═══ Records for the exercise ═══

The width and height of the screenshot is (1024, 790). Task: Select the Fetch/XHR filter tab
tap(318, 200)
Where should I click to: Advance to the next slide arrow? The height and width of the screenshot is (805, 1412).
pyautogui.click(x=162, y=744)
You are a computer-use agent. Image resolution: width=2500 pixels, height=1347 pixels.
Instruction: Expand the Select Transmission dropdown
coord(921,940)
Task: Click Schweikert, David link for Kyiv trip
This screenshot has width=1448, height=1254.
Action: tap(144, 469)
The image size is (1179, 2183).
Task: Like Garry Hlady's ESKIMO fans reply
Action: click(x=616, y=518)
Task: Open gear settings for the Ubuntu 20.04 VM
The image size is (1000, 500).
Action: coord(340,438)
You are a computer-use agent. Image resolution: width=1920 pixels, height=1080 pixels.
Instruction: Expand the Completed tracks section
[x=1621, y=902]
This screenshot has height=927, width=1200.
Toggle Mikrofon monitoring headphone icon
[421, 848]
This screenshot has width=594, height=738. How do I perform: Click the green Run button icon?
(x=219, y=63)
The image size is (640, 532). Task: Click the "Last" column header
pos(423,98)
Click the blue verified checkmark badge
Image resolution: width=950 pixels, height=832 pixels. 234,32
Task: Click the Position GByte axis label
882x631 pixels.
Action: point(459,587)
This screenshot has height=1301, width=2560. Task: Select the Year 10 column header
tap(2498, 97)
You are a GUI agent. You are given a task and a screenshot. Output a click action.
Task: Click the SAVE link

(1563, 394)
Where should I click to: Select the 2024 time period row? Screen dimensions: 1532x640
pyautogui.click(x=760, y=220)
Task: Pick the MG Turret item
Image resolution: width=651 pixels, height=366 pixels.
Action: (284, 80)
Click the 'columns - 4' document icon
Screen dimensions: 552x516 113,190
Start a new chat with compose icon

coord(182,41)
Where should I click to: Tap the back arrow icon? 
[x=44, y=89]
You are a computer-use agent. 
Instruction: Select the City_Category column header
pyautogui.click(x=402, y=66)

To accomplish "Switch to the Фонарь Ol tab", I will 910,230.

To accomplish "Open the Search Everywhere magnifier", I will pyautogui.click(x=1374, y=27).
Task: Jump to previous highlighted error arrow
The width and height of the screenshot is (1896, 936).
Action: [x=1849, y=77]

═══

• **Work to be completed**
Rewrite the lines from the start through the line containing "coord(921,940)", inclusive, as a two-column CSV with the headers input and output. Give one row for each answer, putting the text it responds to and the answer itself each in a single quoted field, with line breaks turned into spaces.

• **Full answer**
input,output
"The width and height of the screenshot is (1024, 790). Task: Select the Fetch/XHR filter tab","tap(318, 200)"
"Where should I click to: Advance to the next slide arrow? The height and width of the screenshot is (805, 1412).","pyautogui.click(x=162, y=744)"
"You are a computer-use agent. Image resolution: width=2500 pixels, height=1347 pixels. Instruction: Expand the Select Transmission dropdown","coord(921,940)"